Rio - Foi em uma sala simples, branca como a de consultório médico, sem o glamour do restante das instalações do Itaquerão, que Messi usou o celular para publicar seu sonho (ou profecia?) nas redes sociais. "Falta um passo". Estava sozinho, quieto, mas sorridente na sala do exame antidoping depois da vitória nos pênaltis sobre a Holanda. Objetivamente, falava do derradeiro degrau para a conquista da Copa. Subjetivamente, falava do passo que falta para a sua consagração absoluta.
Ungido como o grande de sua geração, maior jogador da história do Barcelona e vencedor de quatro prêmios de melhor do mundo, Messi sempre esbarrava nesse "porém", o Mundial. Nas oito partidas que fez em 2006 e 2010, tinha marcado somente um gol. Em 2014, vem fazendo seu papel. Essa já é sua melhor Copa. Resolveu o jogo contra a Bósnia na estreia. Foi mágico contra o Irã com um tento aos 46 minutos do segundo tempo. Deitou e rolou contra a Nigéria.
Nas oitavas de final, diante do ferrolho suíço, em que o técnico Ottmar Hitzfeld destacou três cães de guarda para marcá-lo, deu um passe para Di María no segundo tempo da prorrogação. Os gênios também sabem a hora de tocar a bola de lado. O técnico Alejandro Sabella disse que Messi é água no deserto.

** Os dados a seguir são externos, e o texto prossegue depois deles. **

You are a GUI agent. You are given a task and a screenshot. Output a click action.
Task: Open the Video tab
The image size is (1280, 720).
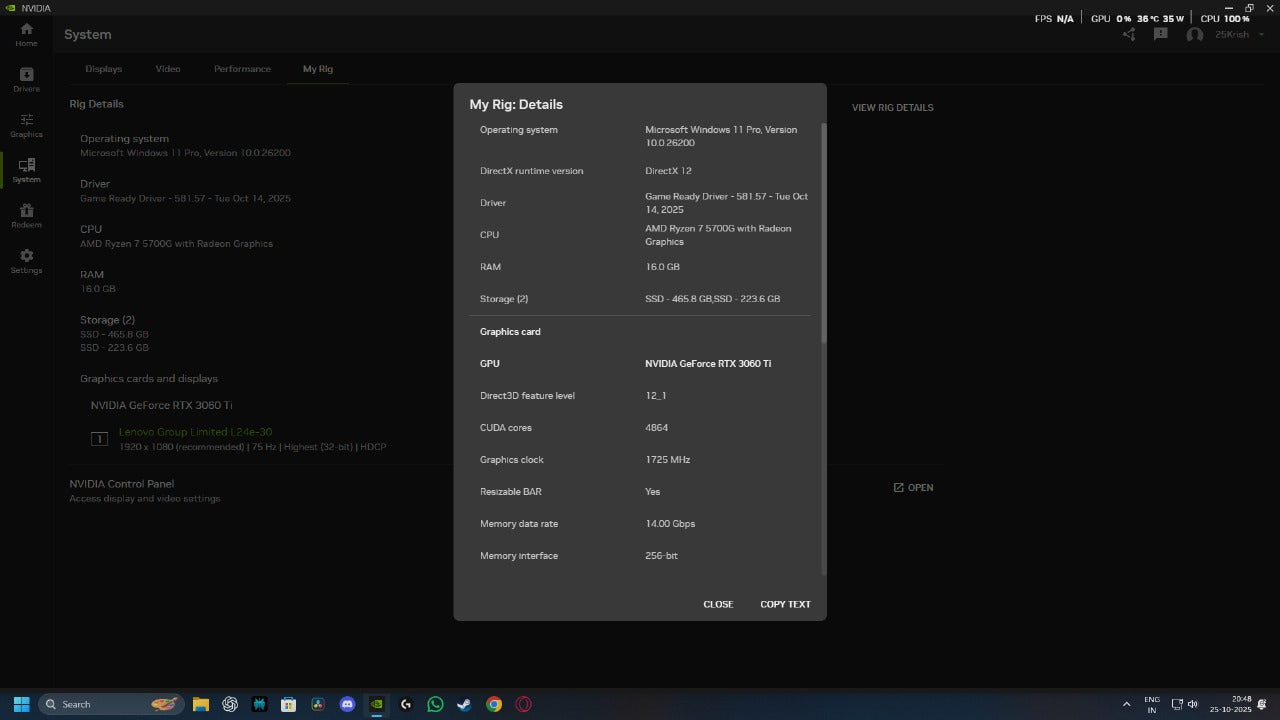click(168, 69)
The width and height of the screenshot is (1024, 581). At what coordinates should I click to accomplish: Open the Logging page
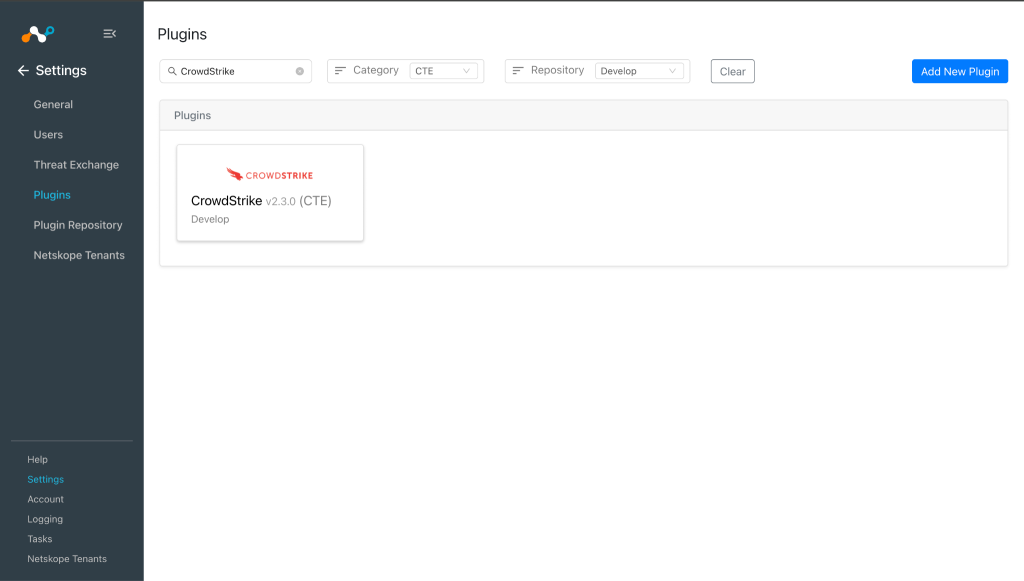(44, 519)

Contra a Bélgica e a Holanda, surgiu um novo Messi. Correndo, marcando e fazendo falta nos zagueiros, foi operário. "Não estou acostumado a fazer esse jogo de correr, mas somos um time", confessou. Para dar o último passo, neste domingo, no Maracanã, Messi vai precisar ser general e recruta, CEO e estagiário.
MARADONA
Falta um passo para Messi tirar das costas o fardo de ser comparado a Maradona. Afinal, Diego é a medida de todas as coisas no futebol argentino. É um herói eterno. Mas a conta de Messi não está tão negativa assim. Até 29 de junho de 1986, data da final da Copa do México - aquela que transformou Maradona em um semideus -, ele havia feito 11 jogos em Mundiais, com sete gols e quatro assistências. Até hoje, dia da final da Copa no Brasil, Messi fez 13 jogos, deu cinco gols e seis assistências. "Um título na Copa pode tornar possível essa comparação que hoje ainda não pode ser feita", opina o jornalista Daniel Avellaneda do periódico argentino La Nación.

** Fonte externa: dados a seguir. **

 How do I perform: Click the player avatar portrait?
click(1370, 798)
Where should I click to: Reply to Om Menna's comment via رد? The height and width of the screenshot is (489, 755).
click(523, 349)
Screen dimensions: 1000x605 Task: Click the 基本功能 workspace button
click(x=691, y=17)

O que pega mesmo é o lado subjetivo. Maradona sempre foi grandiloquente e esparramado. Malandro, milongueiro, instintivo, tudo o que o argentino comum gostaria de ser. É aquela história do futebol como alegoria para a vida. Mas não é culpa de Messi que ele não seja assim. É seu jeito.

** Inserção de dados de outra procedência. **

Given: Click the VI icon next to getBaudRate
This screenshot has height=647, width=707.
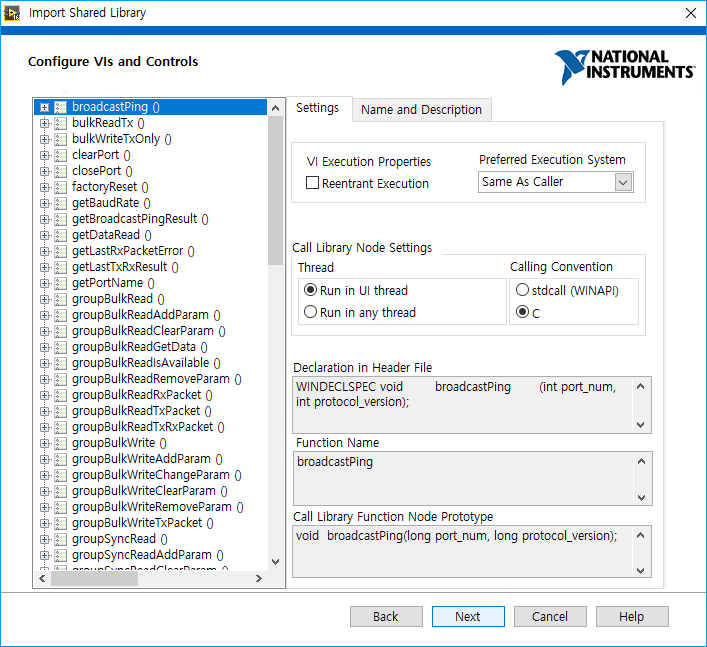Looking at the screenshot, I should point(61,203).
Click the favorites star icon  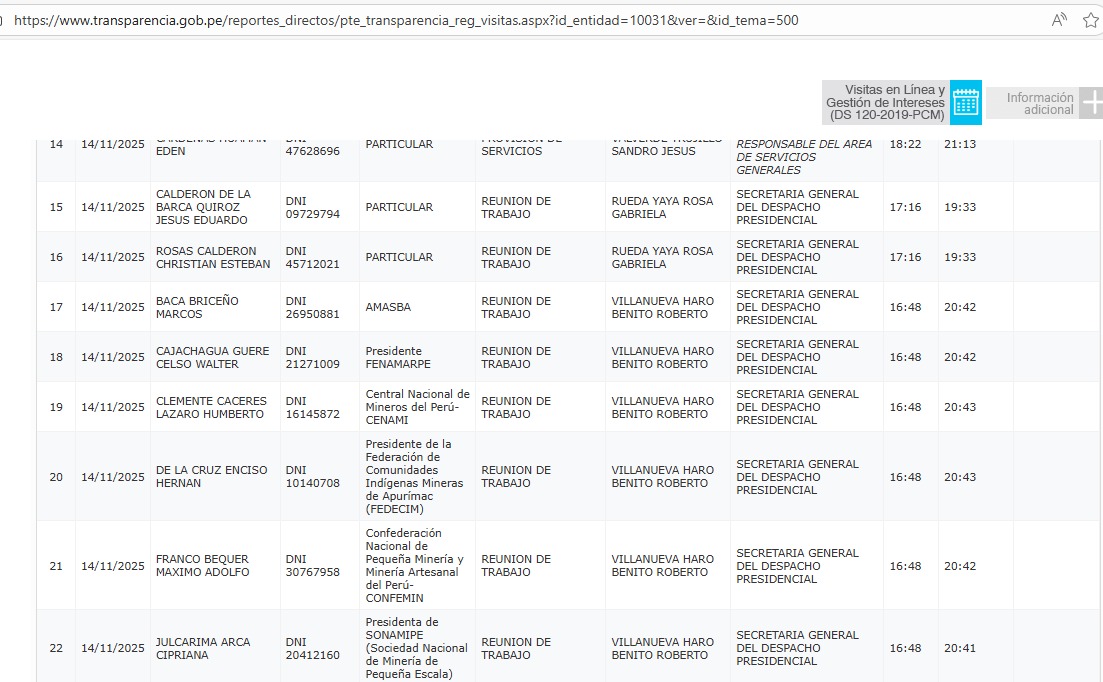[x=1091, y=20]
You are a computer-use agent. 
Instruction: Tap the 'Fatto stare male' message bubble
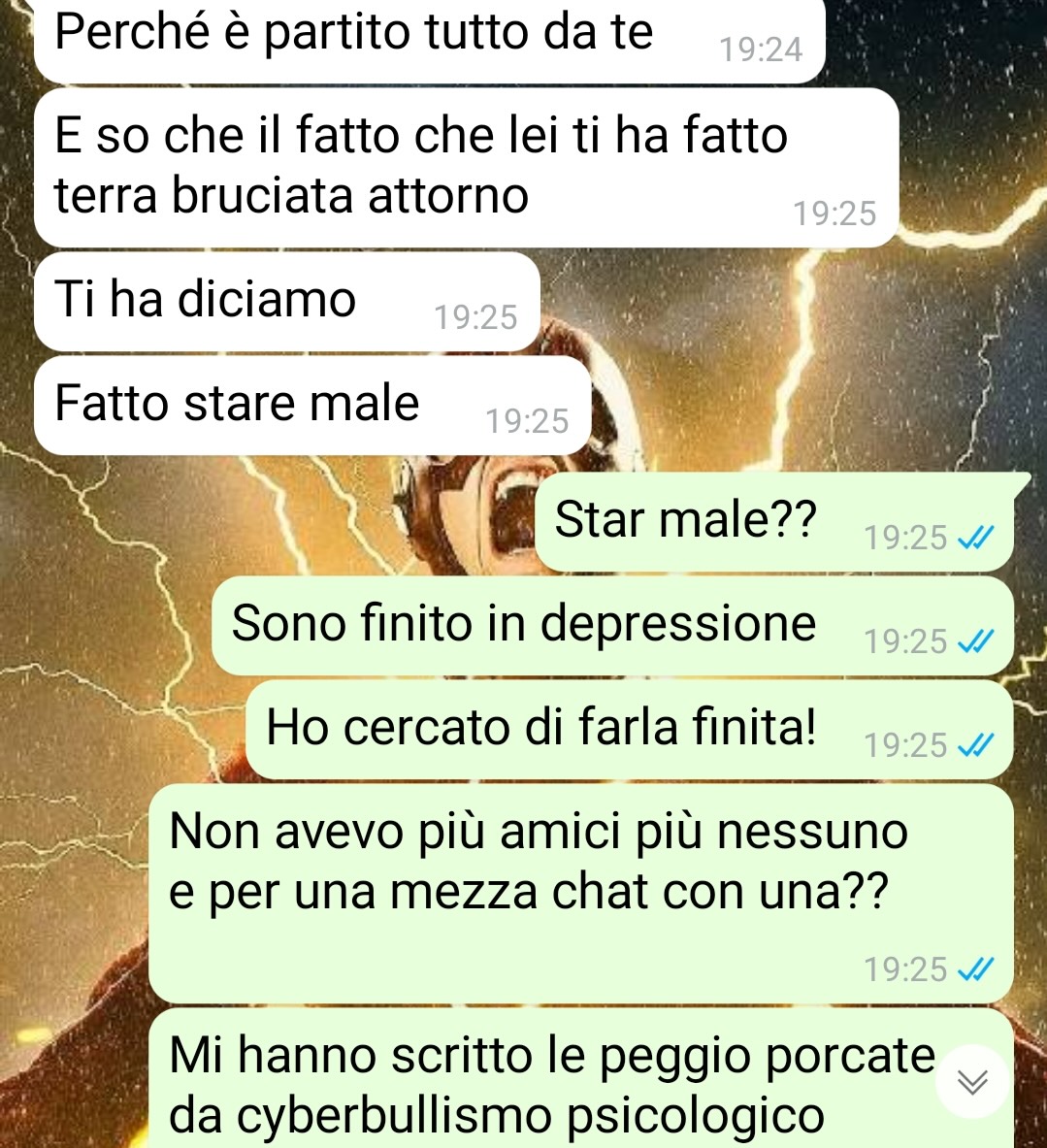click(312, 406)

A maneira como a Argentina iniciou a Copa fez Messi descer do salto, ou melhor, da chuteira. Com esquema defensivo contra a Bósnia (5-3-2), o craque não tocou na bola no primeiro tempo. Ou era desarmado ou tocava para trás. No segundo tempo, com a volta ao 4-3-3, o mesmo esquema que fez a Argentina brilhar nas eliminatórias para o Mundial, Leo resolveu a partida.
Saiu bufando dos vestiários e iniciou campanha para que o time jogasse com três atacantes. "Somos a Argentina. Não podemos nos preocupar com esse ou aquele adversário." Sabella ficou numa saia justa, mas disse que o sistema era democrático e que os jogadores podiam falar o que quisessem. O esquema ficou conhecido como o "time de Messi".
Por causa deles - do esquema e de Messi -, a Argentina está na final. São três homens ofensivos quando a equipe tem a bola. Enzo Perez na direita, Lavezzi na esquerda e Higuaín centralizado. Todos procuram Messi. Quando o rival ataca, todo mundo volta para marcar - até o camisa 10.